(TAREA 1):
Según el texto sobre Russafa, ¿cuánto costó reparar los daños del piso que se quemó?
(TAREA 2):
Por favor, prosigue el texto sobre Russafa a partir de su última oración.

Fuentes policiales y vecinales aseguran que hasta ahora la convivencia alcanza unos límites más que aceptables. Salvo tirones o atracos de poca importancia, los de esa parte de Russafa hacen gala de la mezcla, aunque se haya perdido el aire bohemio que compartía con la otra parte del barrio. Las asociaciones de vecinos trabajan en proyectos de integración y reconocen la labor de varias organizaciones no gubernamentales que se ocupan de atender a las familias más necesitadas, a los que han ocupado clandestinamente edificios ruinosos -sobre todo gitanos y rumanos que practican la mendicidad en otros barrios de Valencia- y toxicómanos.

Amparo T. L. es propietaria de varios pisos en esa parte de Russafa. 'Siempre los he tenido alquilados porque ya me marché de aquí hace ya diez años. Nunca había tenido problemas. Desde hace dos años he decidido cerrarlos. La última vez, una familia china que eran doce me alquiló un pisito de dos habitaciones. No sé como lo hacían para caber todos. El caso es que la casa se quemó porque dejaron una vela encendida. No pude encontrarles nunca más y reparar los daños costó casi un millón y medio de pesetas. Nunca más'.

Carlos y Ana, en cambio, trabajan haciendo marionetas artesanas. 'Nos gusta el color del barrio, no parece de Valencia. Hay gente de todas partes. Y aunque es verdad que a veces hay peleas y que los que vivimos aquí sabemos que entre las comunidades extranjeras hay unos que explotan a otros, que viven de la prostitución o del trapicheo, son una minoría. Para nosotros es mucho más enriquecedora esta mezcla. Encuentras gente muy interesante, que ha pasado auténticos calvarios, que tiene muchas inquietudes y que se propone absorber lo propio de esta ciudad sin perder sus orígenes. Por suerte no todo es paella y fallas, también se come cuscús y se pueden aprender danzas casi tribales'.

(DATOS ANALIZADOS):
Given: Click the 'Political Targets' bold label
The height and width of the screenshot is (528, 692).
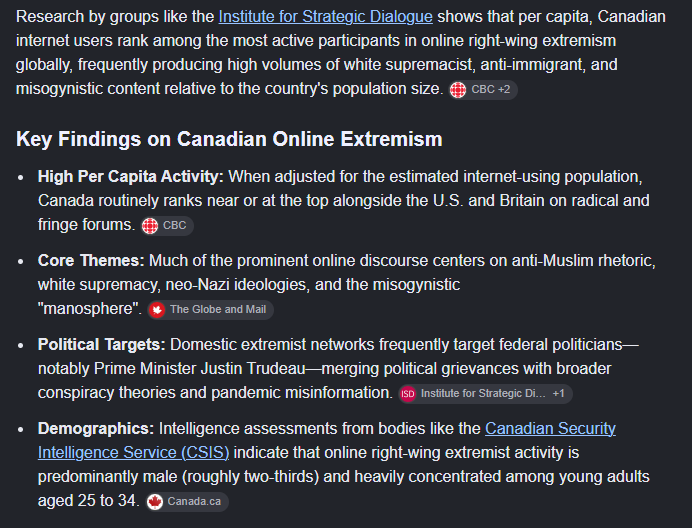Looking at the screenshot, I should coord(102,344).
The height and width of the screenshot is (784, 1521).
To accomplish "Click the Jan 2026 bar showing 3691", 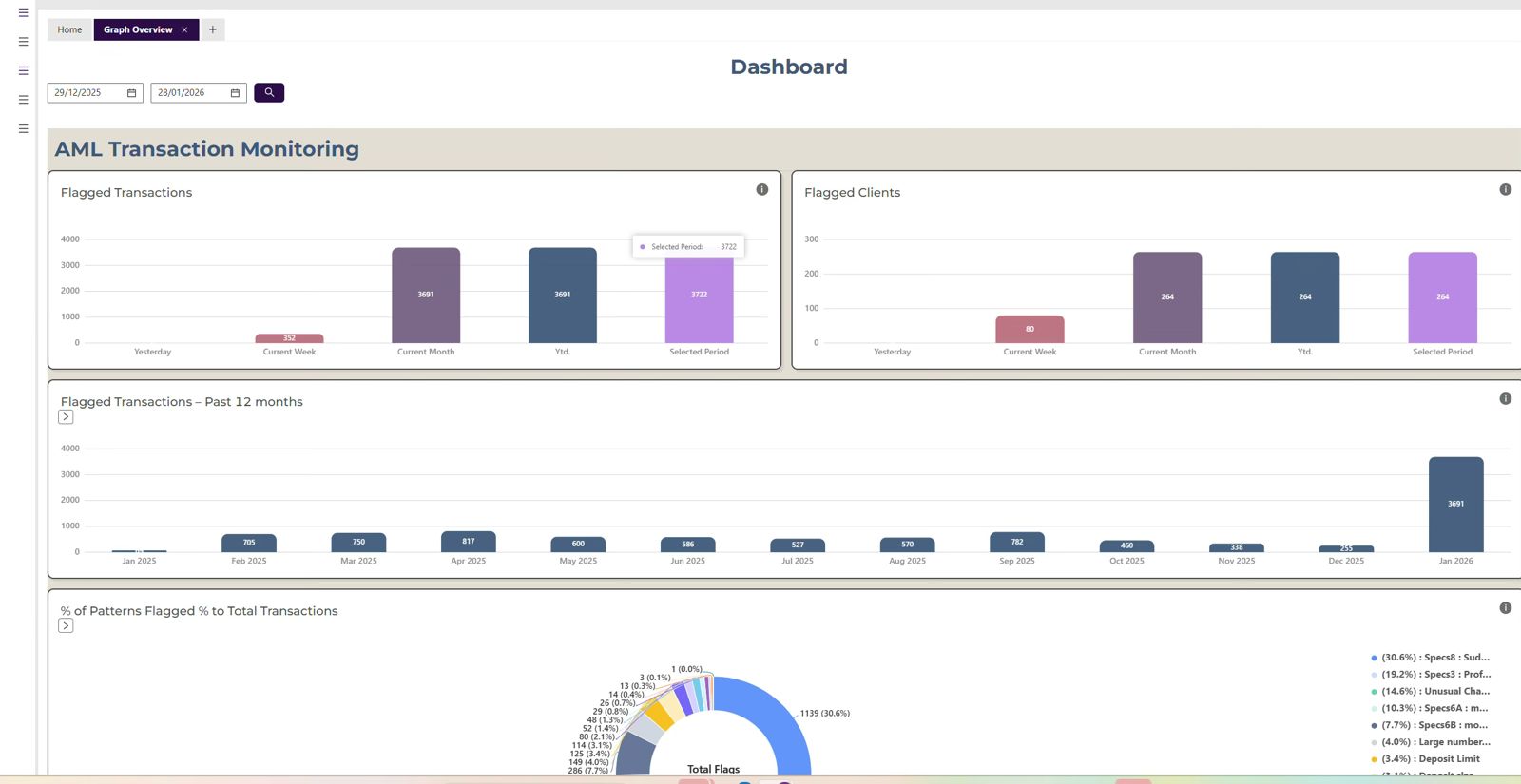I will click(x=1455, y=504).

---

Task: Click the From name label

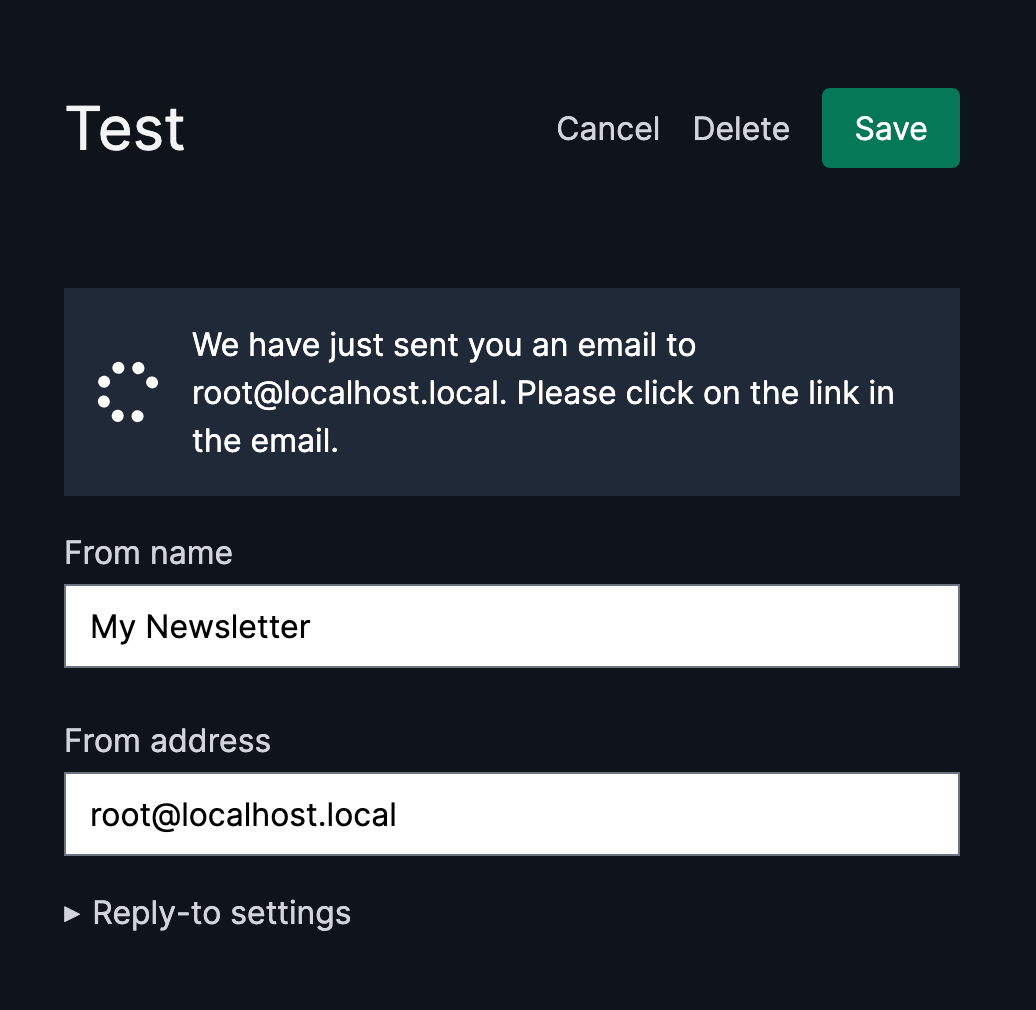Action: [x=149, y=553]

(RESPUESTA ESCRITA 1):
Casi un millón y medio de pesetas.

(RESPUESTA ESCRITA 2):
El caso es que más allá de menús más variados, en muchas de las tiendas se comprueba cómo la realidad ha forzado algunas cosas. El horno artesano tienen entre sus variedades dulces típicos de Marruecos, Argelia y Túnez. Hay almacenes donde el horario de cierre, las indicaciones de pago y las ofertas aparecen en castellano, árabe y chino. Mientras en las tiendas asiáticas es imposible tener información sobre la conservación, modo de empleo o caducidad de lo que se ofrece, en algunos ultramarinos se han visto obligados a introducir una traducción básica. 'Es mejor que pongas cuatro cosas que ellos entiendan a que te pregunten porque a mí ya me cuesta hablar valenciano como para captar algo. Y además son muy agradecidos con ese poquito esfuerzo', explica Isabel R.D. dueña de una tienda que ha sobrevivo al envite de la presencia extranjera. 'Llevo 25 años en Valencia y cuando llegué me costó mucho adaptarme. Creo que si todos ponemos un poco de nuestra parte esto puede ser muy interesante. Mi marido dice que soy muy rara pero a mí me gusta salir a la calle y ver gente diferente, como si esto fuera Londres, ¿no?'.